Incredible as it may seem, the EOS System has been with us for 30 years now, and to celebrate Canon organised an event in London that picked up on the heritage aspects of the anniversary, while firmly focusing on the numerous technical advances that have taken place throughout that period. There was also the opportunity for a tantalising look ahead, provided by a first chance to get hands on with the latest EOS models.
The venue was the iconic former Underground railway station at Aldwych, normally firmly off limits with the platforms located a full 119 steps below ground. Closed in 1994, it’s now a time warp full of fascinating memorabilia, such as vintage posters and Edwardian-era tiled signage, and it created a unique setting for a trip down memory lane.

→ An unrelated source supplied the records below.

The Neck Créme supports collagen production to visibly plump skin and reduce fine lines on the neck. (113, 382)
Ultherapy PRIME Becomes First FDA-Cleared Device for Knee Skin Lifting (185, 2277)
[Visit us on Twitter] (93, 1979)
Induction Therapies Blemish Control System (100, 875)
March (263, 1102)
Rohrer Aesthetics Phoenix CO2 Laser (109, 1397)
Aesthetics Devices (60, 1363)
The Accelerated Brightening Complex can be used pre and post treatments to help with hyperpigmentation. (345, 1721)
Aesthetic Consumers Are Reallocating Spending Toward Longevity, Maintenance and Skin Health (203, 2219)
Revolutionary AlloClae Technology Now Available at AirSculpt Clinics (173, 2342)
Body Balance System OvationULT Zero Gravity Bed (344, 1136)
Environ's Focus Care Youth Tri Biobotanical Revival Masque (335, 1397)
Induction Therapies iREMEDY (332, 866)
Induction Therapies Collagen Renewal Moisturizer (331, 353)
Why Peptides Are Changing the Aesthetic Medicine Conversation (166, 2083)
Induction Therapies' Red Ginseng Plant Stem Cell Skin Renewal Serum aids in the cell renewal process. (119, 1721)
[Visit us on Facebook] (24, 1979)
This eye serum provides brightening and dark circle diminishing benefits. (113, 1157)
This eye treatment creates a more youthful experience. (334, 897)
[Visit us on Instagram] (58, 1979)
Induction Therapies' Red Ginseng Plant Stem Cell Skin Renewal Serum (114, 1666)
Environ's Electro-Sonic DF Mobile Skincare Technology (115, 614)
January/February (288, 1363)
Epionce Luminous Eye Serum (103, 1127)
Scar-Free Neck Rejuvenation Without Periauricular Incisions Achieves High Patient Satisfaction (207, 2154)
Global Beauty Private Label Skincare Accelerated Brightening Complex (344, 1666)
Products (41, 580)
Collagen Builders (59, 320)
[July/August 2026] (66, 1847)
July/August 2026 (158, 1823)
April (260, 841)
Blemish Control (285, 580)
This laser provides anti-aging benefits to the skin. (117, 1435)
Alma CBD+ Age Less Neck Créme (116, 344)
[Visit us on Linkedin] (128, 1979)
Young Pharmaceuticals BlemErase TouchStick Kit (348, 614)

As guests, who included journalists, working photographers, bloggers and Canon technical experts, mingled in the old ticket hall area before heading down, they were able to peruse a table heaving with every EOS model from the past 30 years, around 100 of them, the first being the silver-halide era EOS 650 SLR. There was also the EOS IX, an SLR that utilised APS film, and the EOS 5, a 35mm SLR that came with an innovative eye-controlled focusing feature, while signalling the changes to come the EOS 300, the memorable model dating from 1999 that finally brought DSLR prices down below £1000 for the first time, was also on display. Coming up to date all of the current models were also on display, including the freshly announced EOS 77D and 800D models.
As privileged visitors we were escorted around the station to shoot various scenarios set up with models in 1940s period dress, a nod to the time during the Second World War when the platforms here were used by Londoners as an air raid shelter. Way below ground there was even a vintage tube train parked in the platform, the perfect backdrop for a series of poses. We also had access to stretches of the old tunnels and could marvel at the overall sense of gently managed decay, all of which made for extraordinary pictures.
The Canon EF 1200mm f/5.6L USM, the world’s longest focal length and largest aperture lens.
The icing on the cake, once everyone had recovered from the climb back up to ground level, was a ride on a vintage London bus to a bar, where there was yet another opportunity to look at and handle the full EOS range, while Canon experts were again on hand to demonstrate the capabilities of the latest range of Canon PIXMA printers.
Overall it was a timely reminder of the heritage of an iconic brand, conceived against a memorable setting with a chance to shoot with the latest EOS models. A fabulous concept and a get together that no-one who attended will ever forget.